(Stored records)
::::

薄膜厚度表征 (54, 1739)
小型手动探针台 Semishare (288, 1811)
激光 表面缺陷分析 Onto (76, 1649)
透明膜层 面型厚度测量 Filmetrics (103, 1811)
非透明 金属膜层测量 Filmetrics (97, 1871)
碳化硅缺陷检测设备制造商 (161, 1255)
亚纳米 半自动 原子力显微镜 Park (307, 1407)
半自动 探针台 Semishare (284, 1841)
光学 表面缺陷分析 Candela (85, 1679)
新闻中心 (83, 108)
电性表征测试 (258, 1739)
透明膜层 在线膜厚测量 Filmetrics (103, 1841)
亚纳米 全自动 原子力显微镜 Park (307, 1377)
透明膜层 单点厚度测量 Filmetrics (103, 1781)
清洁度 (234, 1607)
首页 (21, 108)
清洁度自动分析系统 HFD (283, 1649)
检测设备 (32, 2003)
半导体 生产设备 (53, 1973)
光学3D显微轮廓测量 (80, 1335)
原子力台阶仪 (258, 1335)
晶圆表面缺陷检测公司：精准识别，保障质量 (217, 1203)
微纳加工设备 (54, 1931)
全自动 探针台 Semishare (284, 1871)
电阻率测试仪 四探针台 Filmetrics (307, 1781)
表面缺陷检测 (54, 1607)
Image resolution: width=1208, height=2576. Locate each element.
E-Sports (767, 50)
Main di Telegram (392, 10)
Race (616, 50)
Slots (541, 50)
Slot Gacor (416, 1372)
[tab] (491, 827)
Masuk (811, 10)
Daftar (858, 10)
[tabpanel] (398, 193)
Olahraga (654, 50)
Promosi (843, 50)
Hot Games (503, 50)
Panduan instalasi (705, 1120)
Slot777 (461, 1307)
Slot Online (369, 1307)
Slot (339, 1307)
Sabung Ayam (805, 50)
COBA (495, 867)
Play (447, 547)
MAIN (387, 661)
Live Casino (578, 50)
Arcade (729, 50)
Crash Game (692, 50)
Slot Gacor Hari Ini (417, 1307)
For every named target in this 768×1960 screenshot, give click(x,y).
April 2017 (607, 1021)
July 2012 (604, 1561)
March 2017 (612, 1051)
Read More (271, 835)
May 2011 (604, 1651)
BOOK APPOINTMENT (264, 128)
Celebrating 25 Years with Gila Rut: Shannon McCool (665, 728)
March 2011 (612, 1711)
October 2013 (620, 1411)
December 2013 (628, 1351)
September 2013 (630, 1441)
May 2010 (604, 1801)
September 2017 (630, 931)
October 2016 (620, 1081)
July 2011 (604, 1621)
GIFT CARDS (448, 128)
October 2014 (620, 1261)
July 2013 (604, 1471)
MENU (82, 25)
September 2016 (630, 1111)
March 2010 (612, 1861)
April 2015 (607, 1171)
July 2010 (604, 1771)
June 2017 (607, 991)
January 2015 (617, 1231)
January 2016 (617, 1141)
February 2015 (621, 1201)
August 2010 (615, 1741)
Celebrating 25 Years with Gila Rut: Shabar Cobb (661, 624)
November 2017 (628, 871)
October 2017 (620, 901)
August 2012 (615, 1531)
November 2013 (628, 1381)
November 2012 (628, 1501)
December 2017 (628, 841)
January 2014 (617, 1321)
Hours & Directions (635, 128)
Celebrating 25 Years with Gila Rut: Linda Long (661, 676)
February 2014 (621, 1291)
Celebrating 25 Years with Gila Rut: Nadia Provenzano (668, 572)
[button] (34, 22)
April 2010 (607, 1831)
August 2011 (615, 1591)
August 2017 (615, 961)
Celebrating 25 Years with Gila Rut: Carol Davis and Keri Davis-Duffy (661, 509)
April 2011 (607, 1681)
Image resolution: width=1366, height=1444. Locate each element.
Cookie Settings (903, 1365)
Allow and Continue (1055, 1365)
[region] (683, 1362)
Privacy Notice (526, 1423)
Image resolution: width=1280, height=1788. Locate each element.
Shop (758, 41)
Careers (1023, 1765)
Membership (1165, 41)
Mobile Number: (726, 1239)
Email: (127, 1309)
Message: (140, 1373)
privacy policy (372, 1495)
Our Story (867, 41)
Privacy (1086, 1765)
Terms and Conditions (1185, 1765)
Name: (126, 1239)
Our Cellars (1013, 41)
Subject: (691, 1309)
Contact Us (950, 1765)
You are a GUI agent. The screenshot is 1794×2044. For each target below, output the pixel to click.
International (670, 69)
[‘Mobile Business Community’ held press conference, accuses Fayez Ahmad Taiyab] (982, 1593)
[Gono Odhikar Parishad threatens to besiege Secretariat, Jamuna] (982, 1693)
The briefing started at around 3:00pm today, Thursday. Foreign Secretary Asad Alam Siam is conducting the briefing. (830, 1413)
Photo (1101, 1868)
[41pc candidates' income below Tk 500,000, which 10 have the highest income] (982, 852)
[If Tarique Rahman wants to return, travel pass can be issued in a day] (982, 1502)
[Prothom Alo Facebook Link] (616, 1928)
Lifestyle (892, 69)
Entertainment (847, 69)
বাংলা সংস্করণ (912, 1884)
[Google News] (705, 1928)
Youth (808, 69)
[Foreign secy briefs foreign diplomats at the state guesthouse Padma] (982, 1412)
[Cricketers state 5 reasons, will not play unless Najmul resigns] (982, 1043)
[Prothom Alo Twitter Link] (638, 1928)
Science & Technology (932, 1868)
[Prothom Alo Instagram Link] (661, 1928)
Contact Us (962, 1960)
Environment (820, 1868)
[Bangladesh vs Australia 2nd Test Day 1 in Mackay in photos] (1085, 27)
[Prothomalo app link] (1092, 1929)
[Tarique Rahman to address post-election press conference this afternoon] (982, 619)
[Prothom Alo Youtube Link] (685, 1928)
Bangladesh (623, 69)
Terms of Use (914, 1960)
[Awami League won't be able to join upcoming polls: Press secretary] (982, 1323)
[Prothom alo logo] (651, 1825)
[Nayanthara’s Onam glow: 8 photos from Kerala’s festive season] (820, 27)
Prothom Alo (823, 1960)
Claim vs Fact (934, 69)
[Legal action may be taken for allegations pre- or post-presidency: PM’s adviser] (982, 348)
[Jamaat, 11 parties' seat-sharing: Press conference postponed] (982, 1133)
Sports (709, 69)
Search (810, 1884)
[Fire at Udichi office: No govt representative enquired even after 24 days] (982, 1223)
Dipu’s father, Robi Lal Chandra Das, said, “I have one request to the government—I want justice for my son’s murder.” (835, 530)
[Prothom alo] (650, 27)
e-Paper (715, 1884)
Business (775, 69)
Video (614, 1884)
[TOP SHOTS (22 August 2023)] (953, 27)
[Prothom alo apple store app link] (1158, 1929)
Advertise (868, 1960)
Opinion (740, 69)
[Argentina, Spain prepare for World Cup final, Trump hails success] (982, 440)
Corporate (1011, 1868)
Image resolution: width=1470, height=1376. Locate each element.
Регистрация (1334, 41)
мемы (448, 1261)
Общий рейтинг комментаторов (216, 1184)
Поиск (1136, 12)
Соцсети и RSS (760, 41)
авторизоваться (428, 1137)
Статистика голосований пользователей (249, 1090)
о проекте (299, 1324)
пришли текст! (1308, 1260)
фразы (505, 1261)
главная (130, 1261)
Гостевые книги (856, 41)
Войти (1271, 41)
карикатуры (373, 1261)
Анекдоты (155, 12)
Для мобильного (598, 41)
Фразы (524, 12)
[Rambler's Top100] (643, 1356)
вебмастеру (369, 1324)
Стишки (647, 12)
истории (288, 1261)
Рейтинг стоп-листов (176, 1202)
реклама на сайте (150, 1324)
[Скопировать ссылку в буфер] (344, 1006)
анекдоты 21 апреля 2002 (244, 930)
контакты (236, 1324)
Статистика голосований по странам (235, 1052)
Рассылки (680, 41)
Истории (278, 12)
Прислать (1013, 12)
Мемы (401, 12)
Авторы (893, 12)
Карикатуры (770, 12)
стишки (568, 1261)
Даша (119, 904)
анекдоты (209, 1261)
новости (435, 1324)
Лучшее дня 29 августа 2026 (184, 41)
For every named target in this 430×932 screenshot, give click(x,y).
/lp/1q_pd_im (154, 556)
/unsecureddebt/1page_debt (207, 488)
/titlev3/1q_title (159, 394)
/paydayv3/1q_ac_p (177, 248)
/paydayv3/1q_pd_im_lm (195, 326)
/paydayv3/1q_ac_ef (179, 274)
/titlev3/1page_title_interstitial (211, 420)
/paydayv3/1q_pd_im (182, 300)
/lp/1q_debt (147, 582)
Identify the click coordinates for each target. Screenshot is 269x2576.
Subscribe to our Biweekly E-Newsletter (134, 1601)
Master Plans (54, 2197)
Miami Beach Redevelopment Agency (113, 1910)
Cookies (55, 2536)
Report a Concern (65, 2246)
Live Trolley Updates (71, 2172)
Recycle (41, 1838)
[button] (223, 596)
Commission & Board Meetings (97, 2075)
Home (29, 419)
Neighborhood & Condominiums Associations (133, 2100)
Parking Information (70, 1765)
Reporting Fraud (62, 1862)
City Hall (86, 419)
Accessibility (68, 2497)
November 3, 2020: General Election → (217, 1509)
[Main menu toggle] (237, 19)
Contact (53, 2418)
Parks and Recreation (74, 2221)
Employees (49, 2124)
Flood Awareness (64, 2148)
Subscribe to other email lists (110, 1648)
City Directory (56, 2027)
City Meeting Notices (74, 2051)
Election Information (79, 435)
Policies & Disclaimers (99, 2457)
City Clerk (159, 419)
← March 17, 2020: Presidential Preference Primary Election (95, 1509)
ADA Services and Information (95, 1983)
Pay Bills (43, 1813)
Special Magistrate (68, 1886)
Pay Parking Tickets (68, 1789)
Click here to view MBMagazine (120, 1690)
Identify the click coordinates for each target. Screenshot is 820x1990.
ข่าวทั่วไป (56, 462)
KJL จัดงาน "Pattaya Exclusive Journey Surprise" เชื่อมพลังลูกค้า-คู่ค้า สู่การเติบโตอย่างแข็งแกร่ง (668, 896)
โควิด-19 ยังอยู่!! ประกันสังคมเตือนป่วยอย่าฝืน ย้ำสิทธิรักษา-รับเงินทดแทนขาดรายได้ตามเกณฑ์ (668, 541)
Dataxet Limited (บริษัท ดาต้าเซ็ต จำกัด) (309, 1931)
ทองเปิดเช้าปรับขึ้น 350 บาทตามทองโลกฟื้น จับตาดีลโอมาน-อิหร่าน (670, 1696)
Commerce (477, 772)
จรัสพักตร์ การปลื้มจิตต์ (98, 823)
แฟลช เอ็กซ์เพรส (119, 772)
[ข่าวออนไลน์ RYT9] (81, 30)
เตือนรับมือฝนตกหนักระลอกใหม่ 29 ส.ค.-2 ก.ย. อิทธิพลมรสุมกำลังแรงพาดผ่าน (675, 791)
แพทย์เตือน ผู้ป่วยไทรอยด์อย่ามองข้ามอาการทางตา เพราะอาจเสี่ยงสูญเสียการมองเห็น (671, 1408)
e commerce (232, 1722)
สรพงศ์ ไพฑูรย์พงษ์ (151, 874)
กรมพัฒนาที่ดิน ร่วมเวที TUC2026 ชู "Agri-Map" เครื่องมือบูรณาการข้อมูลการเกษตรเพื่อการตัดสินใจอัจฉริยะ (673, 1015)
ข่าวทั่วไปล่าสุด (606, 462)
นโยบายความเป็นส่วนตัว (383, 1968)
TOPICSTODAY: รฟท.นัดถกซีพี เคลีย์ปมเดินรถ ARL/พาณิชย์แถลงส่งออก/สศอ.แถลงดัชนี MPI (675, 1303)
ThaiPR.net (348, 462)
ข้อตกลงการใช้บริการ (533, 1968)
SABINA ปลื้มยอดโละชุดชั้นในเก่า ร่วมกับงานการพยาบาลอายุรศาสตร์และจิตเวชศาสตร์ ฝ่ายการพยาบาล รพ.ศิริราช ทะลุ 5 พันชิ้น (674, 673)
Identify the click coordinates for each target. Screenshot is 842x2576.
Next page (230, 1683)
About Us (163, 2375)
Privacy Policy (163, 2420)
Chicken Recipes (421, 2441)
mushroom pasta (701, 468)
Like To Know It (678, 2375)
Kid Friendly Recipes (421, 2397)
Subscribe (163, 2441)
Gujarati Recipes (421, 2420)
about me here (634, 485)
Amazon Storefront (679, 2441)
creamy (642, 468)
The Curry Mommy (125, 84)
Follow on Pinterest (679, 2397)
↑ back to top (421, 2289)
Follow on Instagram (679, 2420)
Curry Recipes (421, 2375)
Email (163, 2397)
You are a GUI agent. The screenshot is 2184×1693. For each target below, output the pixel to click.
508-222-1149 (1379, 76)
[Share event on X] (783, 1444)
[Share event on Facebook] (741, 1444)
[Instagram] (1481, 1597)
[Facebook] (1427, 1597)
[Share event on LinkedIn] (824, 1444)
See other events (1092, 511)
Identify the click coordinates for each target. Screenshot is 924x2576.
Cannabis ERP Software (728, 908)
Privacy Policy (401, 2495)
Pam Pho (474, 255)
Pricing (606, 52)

::::

What you are asked to do:
When the line containing "Gujarati Recipes (421, 2420)" is found in the records above, restate it and every later line word for word through the last one, and nothing more.

Worked solution:
Gujarati Recipes (421, 2420)
about me here (634, 485)
Amazon Storefront (679, 2441)
creamy (642, 468)
The Curry Mommy (125, 84)
Follow on Pinterest (679, 2397)
↑ back to top (421, 2289)
Follow on Instagram (679, 2420)
Curry Recipes (421, 2375)
Email (163, 2397)
You are a GUI agent. The screenshot is 2184×1693. For each target below, output the pixel to click.
508-222-1149 (1379, 76)
[Share event on X] (783, 1444)
[Share event on Facebook] (741, 1444)
[Instagram] (1481, 1597)
[Facebook] (1427, 1597)
[Share event on LinkedIn] (824, 1444)
See other events (1092, 511)
Identify the click coordinates for each target. Screenshot is 924x2576.
Cannabis ERP Software (728, 908)
Privacy Policy (401, 2495)
Pam Pho (474, 255)
Pricing (606, 52)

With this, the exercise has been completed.